GeWu-Lab / OGM-GE_CVPR2022

The repo for "Balanced Multimodal Learning via On-the-fly Gradient Modulation", CVPR 2022 (ORAL)
MIT License
218 stars 18 forks source link

Preprocessing Datasets #9

Open AvivSham opened 2 years ago

AvivSham commented 2 years ago

Hi All, Thank you for this wonderful repo, I have few questions regarding the preprocessing procedure.

Specifically, I'm trying to preprocess AVE dataset. The raw dataset contains only videos and the dir's tree looks like:

├── AVE
├── Annotations.txt
├── ReadMe.txt
├── testSet.txt
├── trainSet.txt
└── valSet.txt

where AVE contains all mp4 files.

├── AVE
│   ├── ---1_cCGK4M.mp4
│   ├── --12UOziMF0.mp4
│   ├── --5zANFBYzQ.mp4
│   ├── --9O4XZOge4.mp4

Next I tried to run obtain_frames.py but got the following errors: process path(<PATH TO AVE>/AVE/utIXg-Dp2Yg.mp4) is not dir I assumed you might expect each mp4 file to be inside folder of its own. Using the following script I re organized the dataset:

import shutil
from tqdm import tqdm
from pathlib import Path

if __name__ == '__main__':
    ave_path = Path("<PATH TO AVE>/AVE")
    for p in tqdm(ave_path.glob("*.mp4")):
        new_dir = p.parent / p.stem
        new_dir.mkdir(parents=True, exist_ok=True)
        shutil.move(p, new_dir / p.name)

But still re running obtain_frames.py did not work. How do you expect the dataset to be organized?

In addition, the next step would be to extract the spectrograms by quick look at obtain_audio_spectrogram.py it assumes we already have a folder with wav/mp3 files. As mentioned above that is not the case for AVE dataset. How should we handle this? do we need to extract the audio using the following code snip?

from moviepy.editor import VideoFileClip
clip = VideoFileClip(<PATH TO CLIP>)
clip.audio.write_audiofile(<PATH FOR AUDIO FILE)
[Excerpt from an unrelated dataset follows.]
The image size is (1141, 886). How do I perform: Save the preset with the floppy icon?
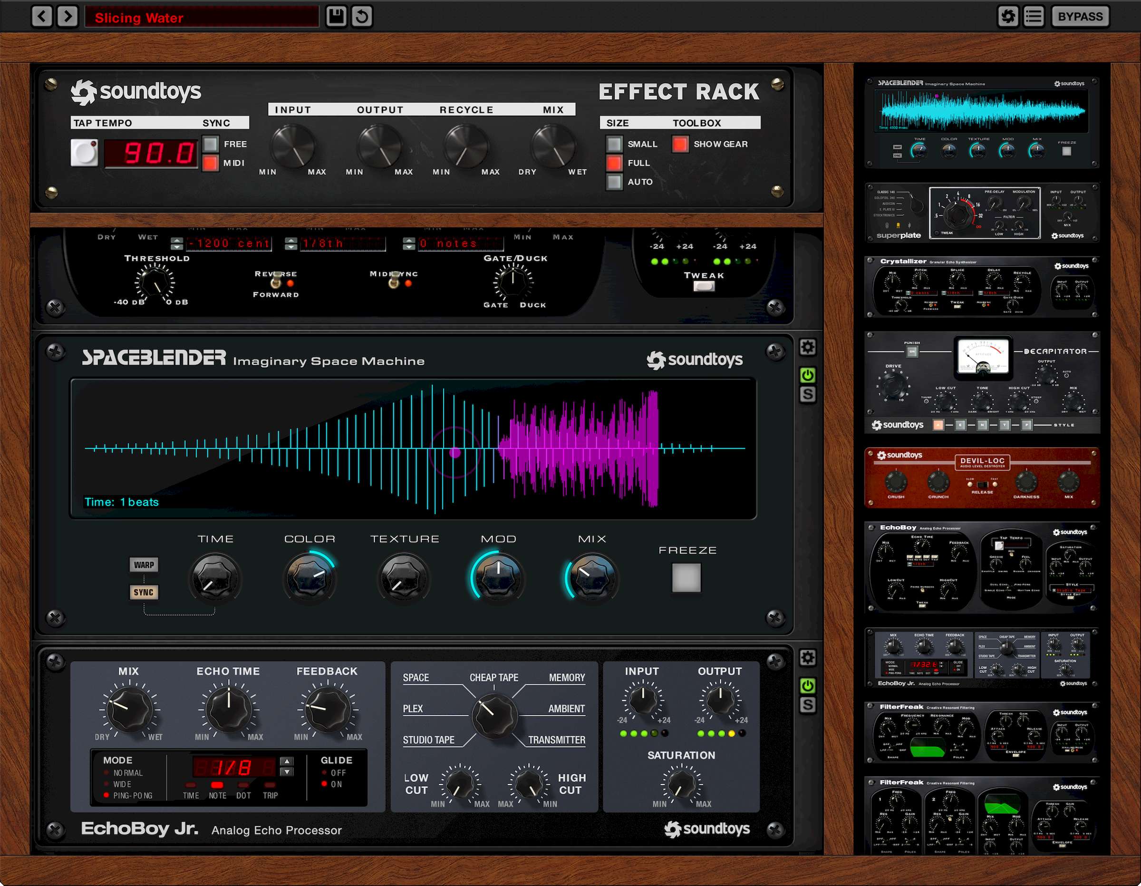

Is there any additional processing required?

CREMAD


CREMAD dataset contains flv files, do we need to preprocess them to other format?

General note: It would be great if you can re-write the usage section such that it contains per dataset instructions. It will be helpful for users and reduce the number of issues opened.

Thank you in advance, A. @avivnavon

xiaokangpeng commented 2 years ago

hello, @AvivSham Thanks for your detailed questions and advice! We reviewed our preprocessing code and instructions in the readme and find them not so match in some parts. So we updated the pre-processing files and rewrite the pre-processing part in the readme part.

To answer your questions, the dir tree aims to display the division files that are needed in the experiments, the AVE data contains all mp4 files as you said. And we provide new code to process AVE which you can try again. As for the flv files, if you try to use VideoFileClip, you can process them similarly like mp4 files.